When you work for yourself (and often all by yourself), it’s tempting to feel like it’s you against the world. But if you stay stuck in that negative mindset, you’re likely to miss out on career opportunities, personal development, and, ultimately, success. Coined by author and businessman Steve Covey in his book The 7 Habits of Highly Effective People, an abundance mindset describes a perspective founded on the belief that there's enough (money, work, client connections) to go around. And seeing other people succeed is a cause for celebration, not jealousy or resentment. The opposite of an abundance mindset, Judi Rhee Alloway, CPC, business consultant, leadership coach, and founder of Women's Biz Coop explains, is a deficit mindset. This POV operates from a place of fear, under the belief that the resources necessary for success are in short supply. Alloway, whose course Secrets of 10%: How to Win in Almost Any Situation based on Sun Tzu's Art of War adds that living under a deficit mindset means playing the victim in your own narrative. Rather than being generous with your resources and optimistic about the future, you apply a defeatist attitude to your work and behave miserly toward other self-employed workers. That's because, in order for you to succeed, you think they must fail.In the same way that a growth mindset helps you find opportunities for self-improvement, an abundance mindset highlights how you can succeed despite any challenges you might face. Given the inherent challenges that come with freelancing, employing an abundance mindset the next time you’re offered low pay can provide you with the perspective needed to leverage the situation into something that allows your business to flourish. Alloway shows us how an abundance mindset can come in handy in three all-too-common scenarios for freelancers.

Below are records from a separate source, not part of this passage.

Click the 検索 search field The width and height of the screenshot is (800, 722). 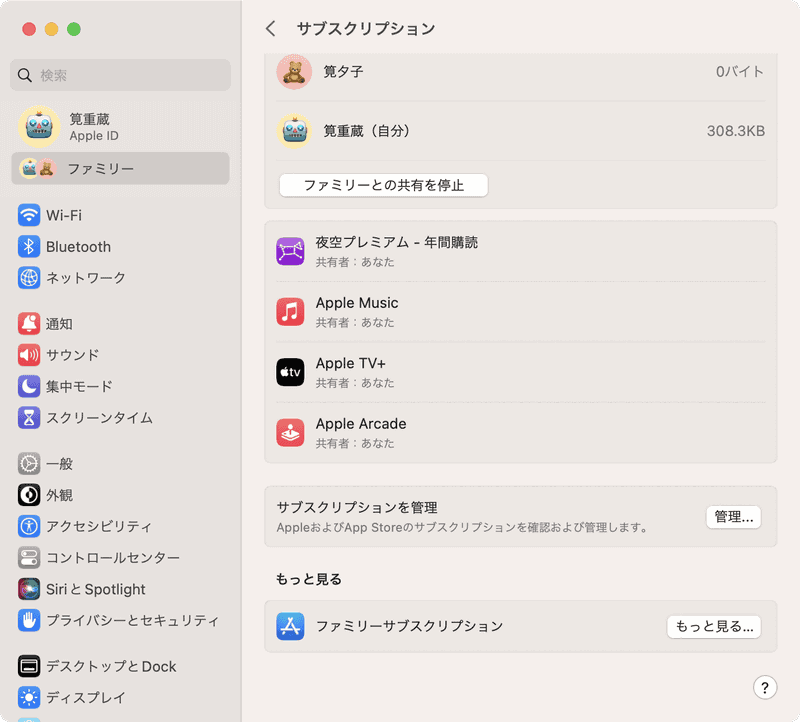pyautogui.click(x=120, y=75)
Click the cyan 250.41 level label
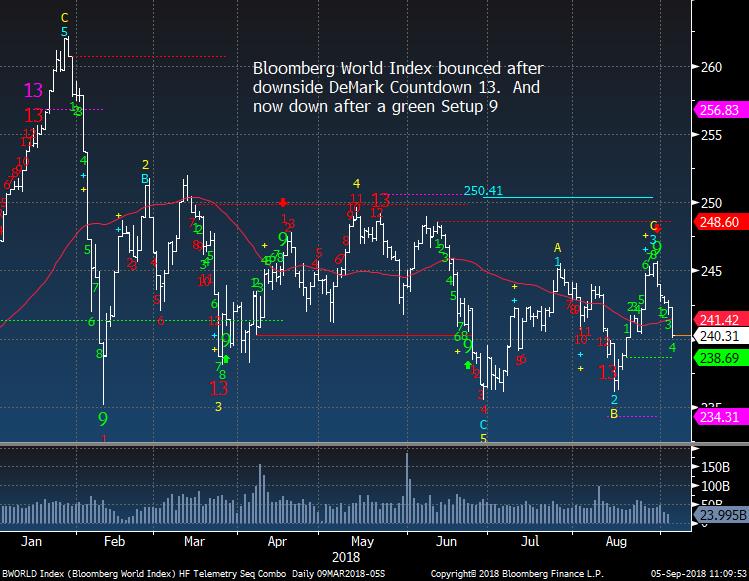749x581 pixels. tap(481, 190)
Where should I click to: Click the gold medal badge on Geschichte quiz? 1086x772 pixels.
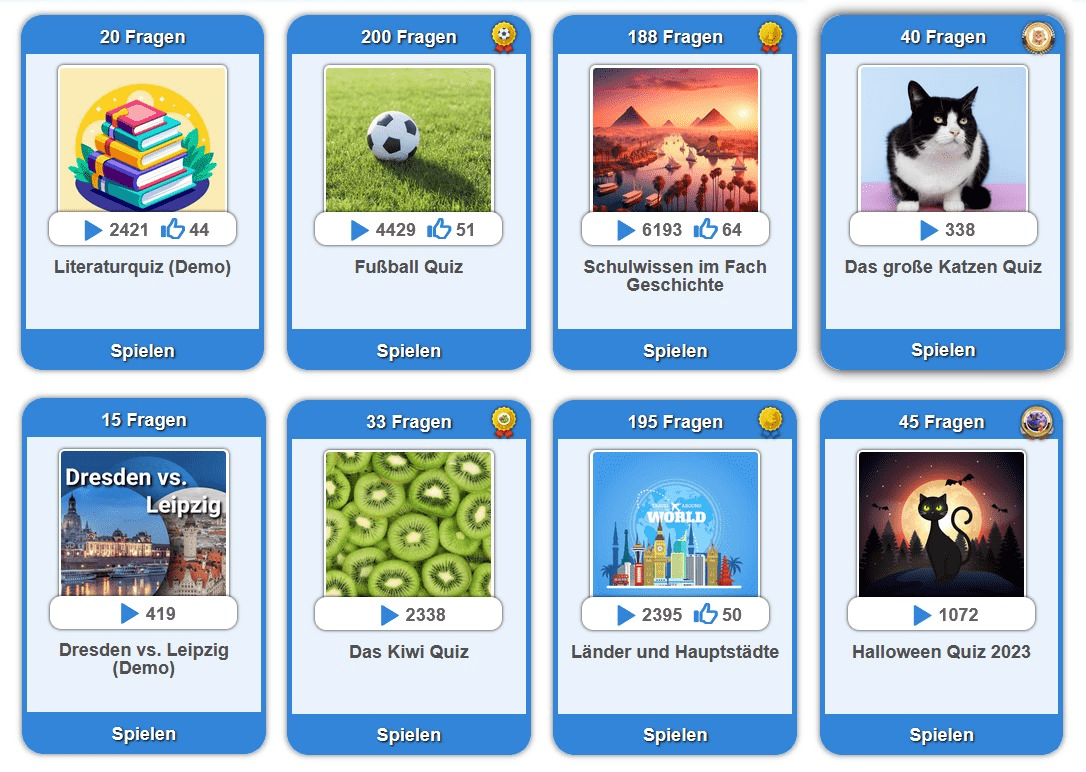(x=770, y=37)
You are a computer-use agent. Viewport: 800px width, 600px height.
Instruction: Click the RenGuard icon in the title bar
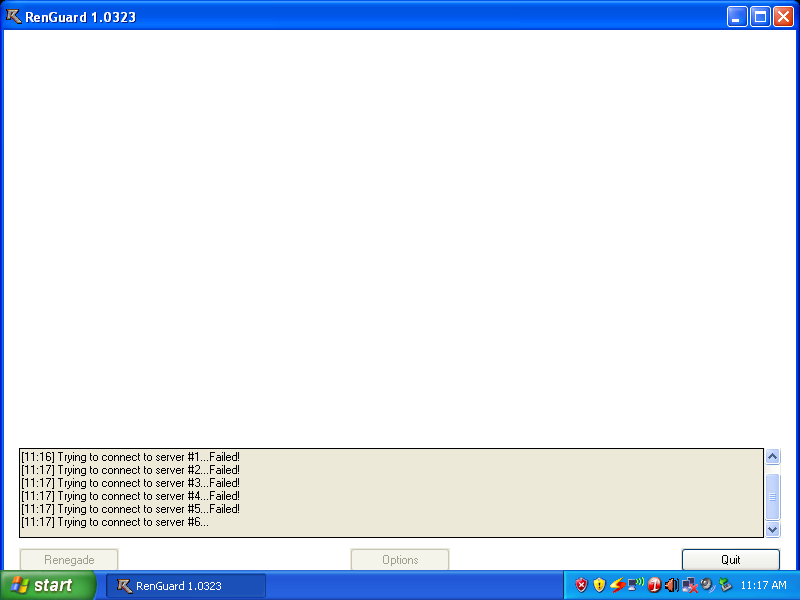13,16
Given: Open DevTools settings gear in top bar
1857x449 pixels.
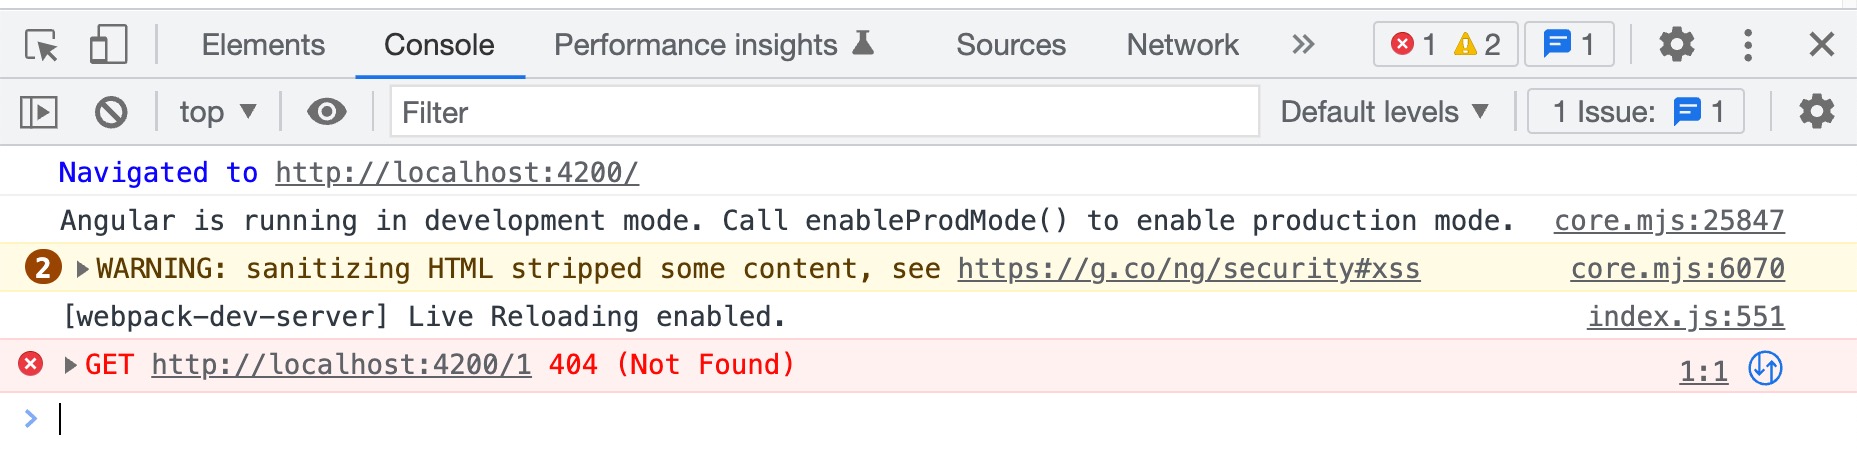Looking at the screenshot, I should [x=1676, y=45].
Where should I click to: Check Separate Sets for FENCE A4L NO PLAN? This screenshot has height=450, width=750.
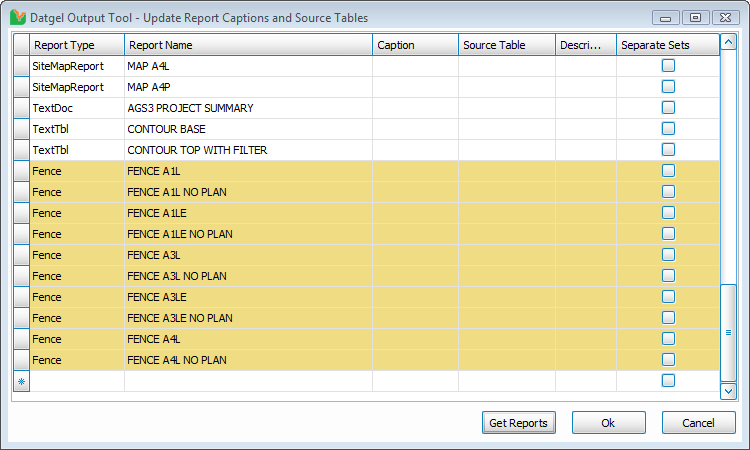coord(668,359)
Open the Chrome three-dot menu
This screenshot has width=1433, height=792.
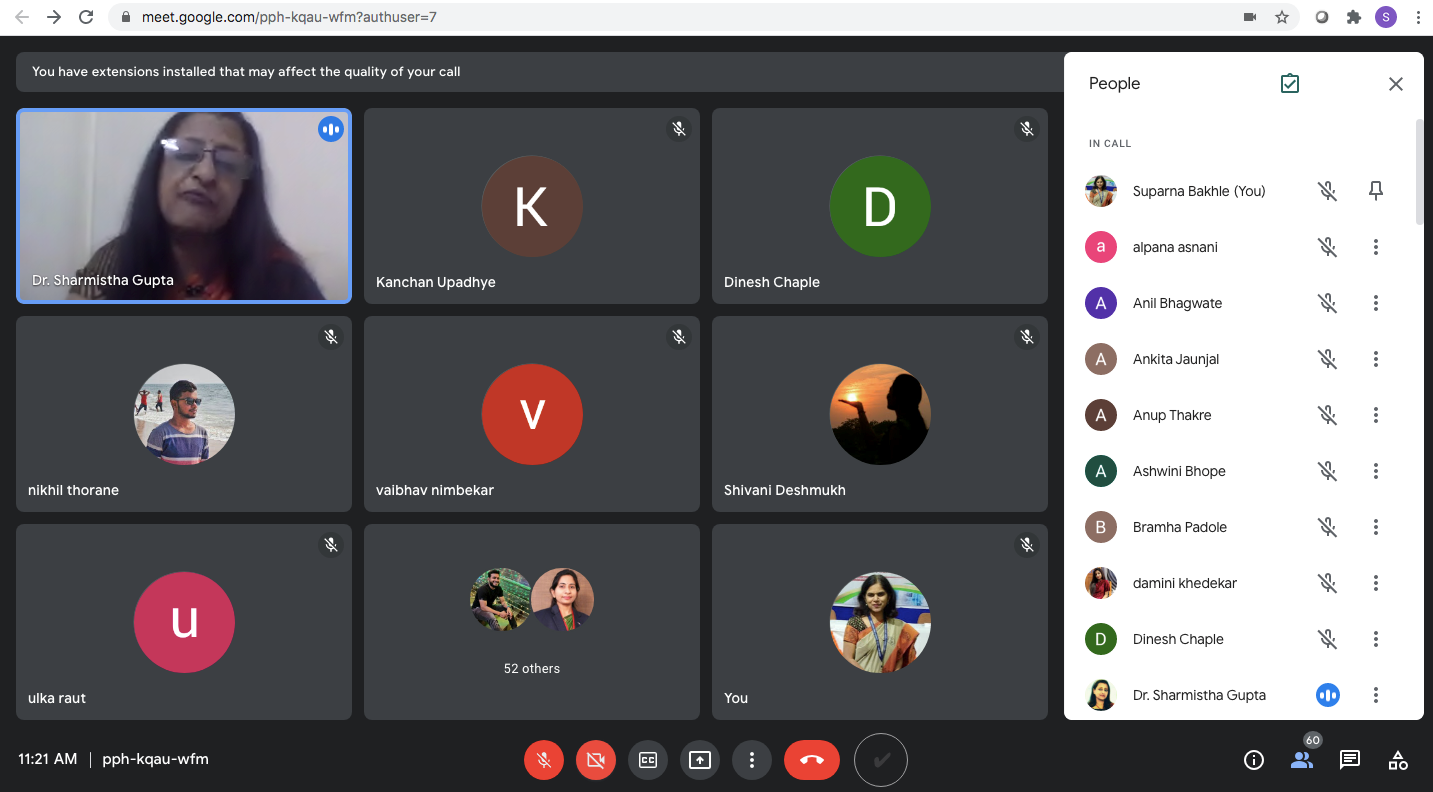pyautogui.click(x=1418, y=17)
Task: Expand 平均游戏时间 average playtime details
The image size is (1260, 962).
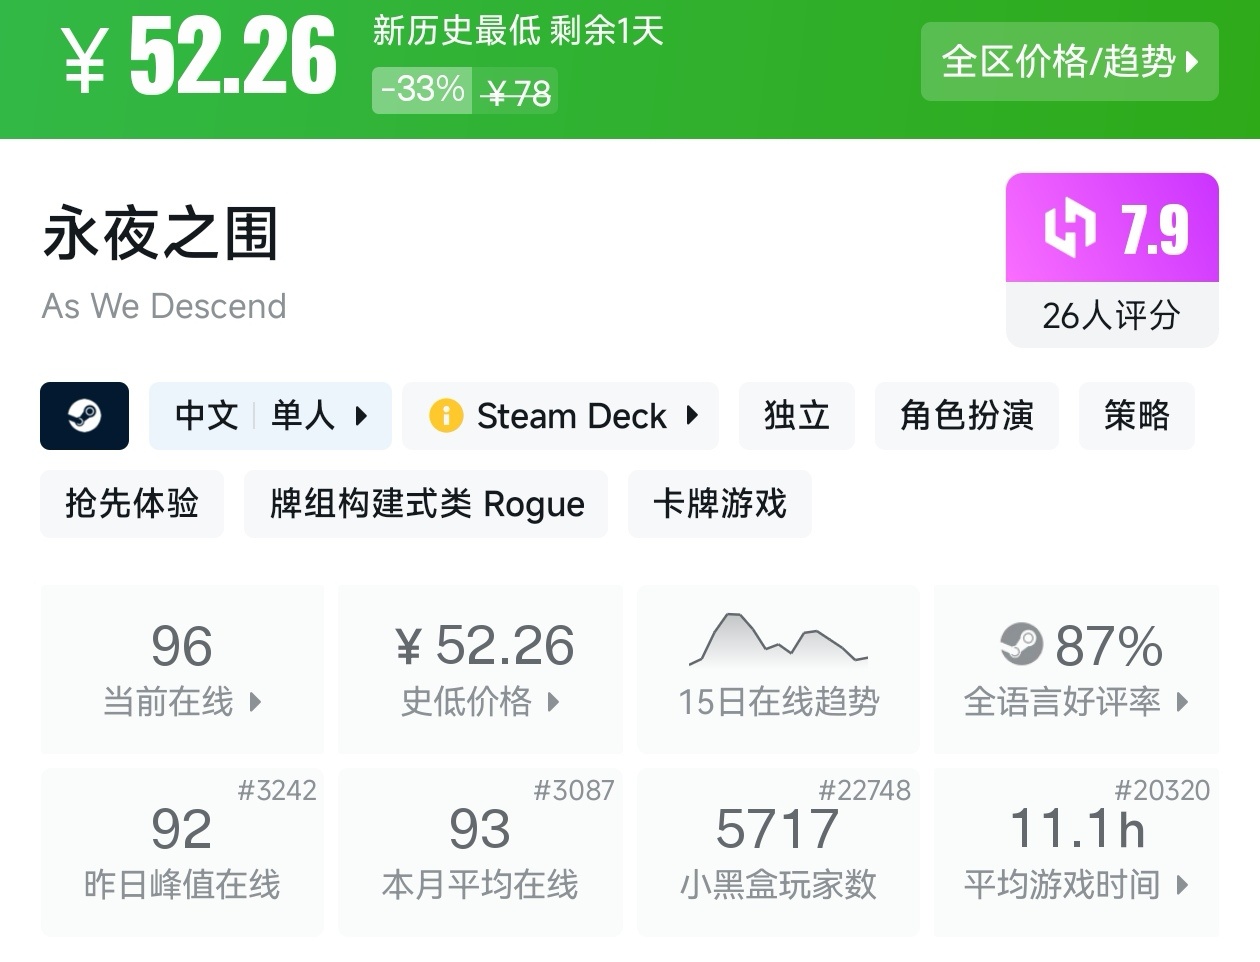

1. Cold-calling potential clients
If you’re stuck in a deficit mindset, Alloway says the idea of reaching out to a new or potential client can be paralyzing. You might just push off contact them indefinitely. Alloway's trick? “Remember that every friend you've ever created was once a stranger," she says. Keeping that in mind will help you let go of your fear and anxiety and help you focus on forming a productive relationship.
2. Discussing pay
Rate negotiations can feel adversarial (and even antagonistic) if you enter them with scarcity on your mind. If you believe jobs are in short supply at the moment or that pushing back will offend the client, you might undervalue your work and accept a below-average rate. An abundance mindset and knowing what you’re worth go hand-in-hand, Alloway says. Name your rate and explain to the client that, if they need your services for their business to thrive, that’s how much it’s worth. Reframing your interactions with a client as opportunities for success on both sides will give you the confidence to assert your worth and it’ll show the client what you’re bringing to the table.
3. Accepting rejection
People with a deficit mindset tend to internalize rejections to the point that they let them dictate their future actions. “Instead of making that setback into a comeback, they're going to take a step back,” Alloway says. They probably won’t respond to the person who rejected them and they may even decide that that person is their enemy from now on. On the flip side, someone who receives a rejection with abundance in mind will see it as an opportunity to refine their pitch, improve upon their marketing skills, or do more research into the client’s actual needs. An abundance mindset grants you the emotional distance to see that, just because a client isn’t interested in what you presented to them doesn’t mean that you have nothing to offer.